**必要な作業:**
[1] 本文で参照符号が付いている構成要素を、符号とともにすべて挙げてください。
[2] 本文から次の問いに答えよ。
(a) 【課題】では、何の精度を向上させるとしているか。
(b) 【技術分野】では、自動分析装置の例としてどの装置が挙げられているか。
(c) 分析条件Aの下で分析を複数回実行した場合、どの値がどこに保存されるか。

**文書本文:**
▼

説明

自動分析用データ処理装置

【課題】連続分析の開始前に表示する所要時間や残時間の精度を向上させる。
【解決手段】分析条件を格納する分析条件ファイル13a〜13dに実測分析時間記憶領域131を設け、例えば連続分析の際に分析条件Aの下での分析を複数回実行した場合には、分析時間実測部11はそれらの分析時間をそれぞれ計測し、その平均値を分析条件ファイル13aの実測分析時間記憶領域131に保存しておく。各分析条件の下での分析を少なくとも1回ずつ実行すれば各分析条件ファイルの実測分析時間記憶領域131には実測分析時間が保存されるから、それ以降に連続分析を実行する際には、分析時間予測演算部12は分析スケジュールに記載された各分析の分析条件に対応する分析時間を実測分析時間記憶領域131から読み出してきて加算することで所要時間を推算する。

【発明の詳細な説明】
【技術分野】
【0001】
本発明は、液体クロマトグラフ(LC)やガスクロマトグラフ(GC)など、複数の試料を自動的に交換・選択しながら順次分析を実行する連続分析を行う自動分析装置において、そうした連続分析の際に全分析が終了する時刻又は全分析が終了するまでの所要時間をユーザーに提示するための自動分析用データ処理装置に関する。

▲

**提供データ:**

▼

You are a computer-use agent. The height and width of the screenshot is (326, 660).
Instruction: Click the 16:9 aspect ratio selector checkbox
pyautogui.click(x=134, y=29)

▲

**各課題の解答:**
[1]
分析条件ファイル13a〜13d
実測分析時間記憶領域131
分析時間実測部11
分析時間予測演算部12

[2]
(a) 連続分析の開始前に表示する所要時間や残時間の精度。
(b) 液体クロマトグラフ(LC)とガスクロマトグラフ(GC)。
(c) 分析時間の平均値が、分析条件ファイル13aの実測分析時間記憶領域131に保存される。